In the evening, we decided to come back to the market square outside the fort entrance to check out handicrafts, souvenirs, and exquisite silver jewellery. Before visiting the market square, we decide to head to Gadisar Lake. This is an artificial lake to sustain and provide water for the whole town. Boating here is one of the main attractions. Near the Gadisar lake, several photographers offered to provide us with Rajasthani dresses and click pictures. All of us took turns dressing up and getting photographed. It was an excellent opportunity to create memories to remind us of our trip.
The next biggest attraction was the haveli. On the second day morning, we visited the havelis. It is a historical site. Beautiful and intricate carvings adorn the windows and balconies of Patwon Ki Haveli. It is a cluster of five small havelis. Inside the haveli, there is a museum where you can see an artefact collection that gives you a glimpse of the culture of the bygone era. Since photography is allowed inside the haveli, we decided to pose for beautiful pictures. We wandered through the haveli's since every nook and corner had something interesting to see.
After a short break, we were looking forward to visiting the SAM sand dunes, camel rides and campfires with music and folk dances.
On our way to the Sam sand dunes, we stopped over to visit the haunted village of Kuldhara. Set 200 years ago, the Paliwal Brahmin community vanished overnight, leaving behind a ghost village to narrate the tale. We stepped inside some of the abandoned homes. From the terrace of some of these houses, you can get a glimpse of the abandoned village. The whole village wears a desolate look. Since the sun was about to set, we decided to move on as it was getting quite eerie. Many interesting stories float around this place about the haunted village.

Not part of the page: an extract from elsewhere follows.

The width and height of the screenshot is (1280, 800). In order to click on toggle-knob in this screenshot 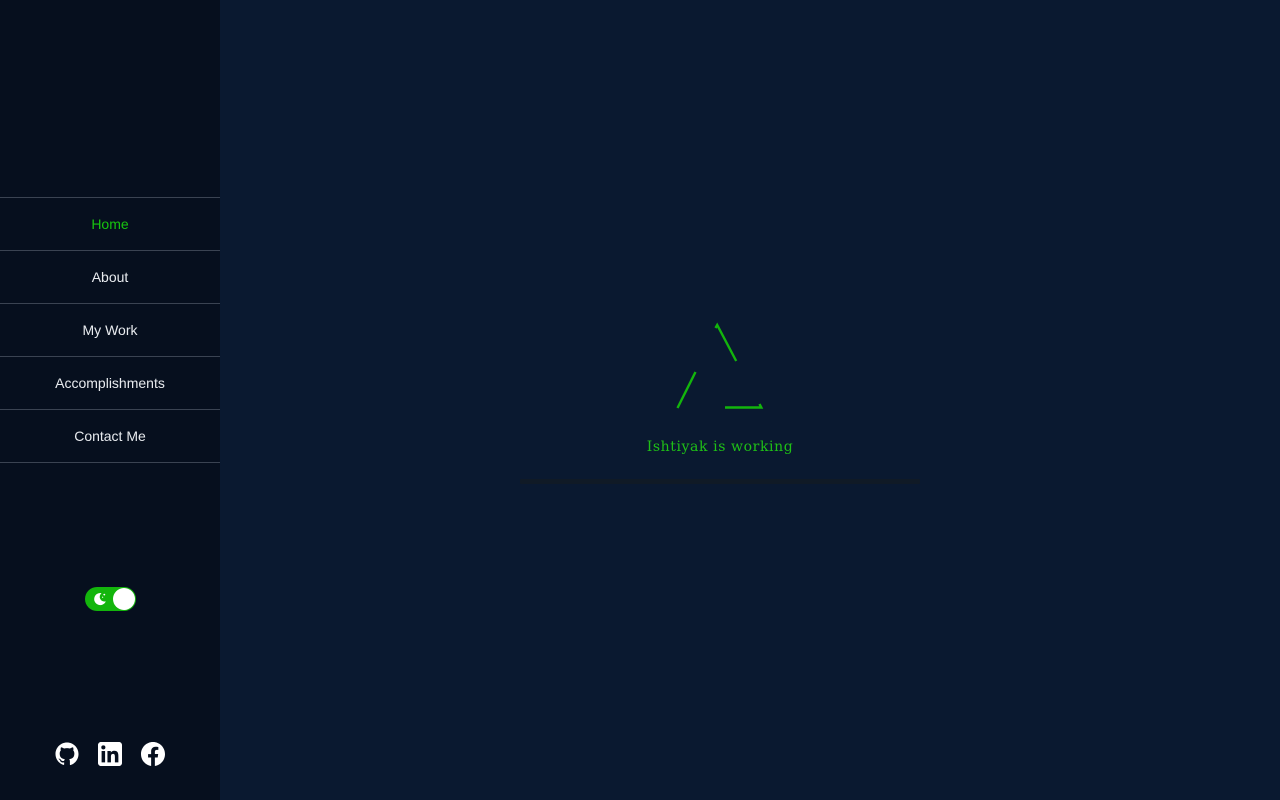, I will do `click(124, 599)`.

We spent a long time enjoying the vast expanse of sand, walking, and taking turns on camel rides. Our group decided to take a camel cart ride to reach the sunset point. The sunset is spectacular. There is nothing like watching a beautiful sunset to end a day. It had started getting dark as we made our way back to the main road leading us to Jaisalmer. After the mesmerizing sunset, we were looking forward to the desert camp to enjoy the campfire, music and local folk dance show by the local community.
"Drifting across the vast space, silent except for wind and footsteps, I felt uncluttered and unhurried for the first time in a while, already on desert time."
- Rebecca Solnit
Wrapping up the fun- travelling back through Pushkar and Ajmer -
After two eventful days in Jaisalmer, we started our return journey to Jaipur. We decided to travel through Pushkar and Ajmer on our way back to Jaipur. We were keen to visit the temple town of Pushkar.
We reached Pushkar around 4 pm and headed straight to the temple area. Snuggled in the lap of Aravalli hills and near the serene Pushkar lake is the Brahma temple. Temples and 52 ghats surround the lake. It is believed that if a person takes a dip in the lake on Karthik Purnima, it clears one from all sins and cures all skin diseases.
After spending some time window shopping in the shops near the temple and feasting on hot chai and some snacks, we started for Jaipur.
We reached Jaipur at about 9 pm and headed straight for dinner. Since all of us had early morning flights to catch and head home, we decided to call it a day. Promising to meet again on our next trip, we bid goodbyes. We created new invaluable memories from this trip.
The nearest airport for Jaisalmer in Jodhpur. You can drive from Jaipur to Jaisalmer. The distance is about 580Kms. Jaisalmer is also well connected by rail with New Delhi.
Jaisalmer has many good hotels to suit every budget.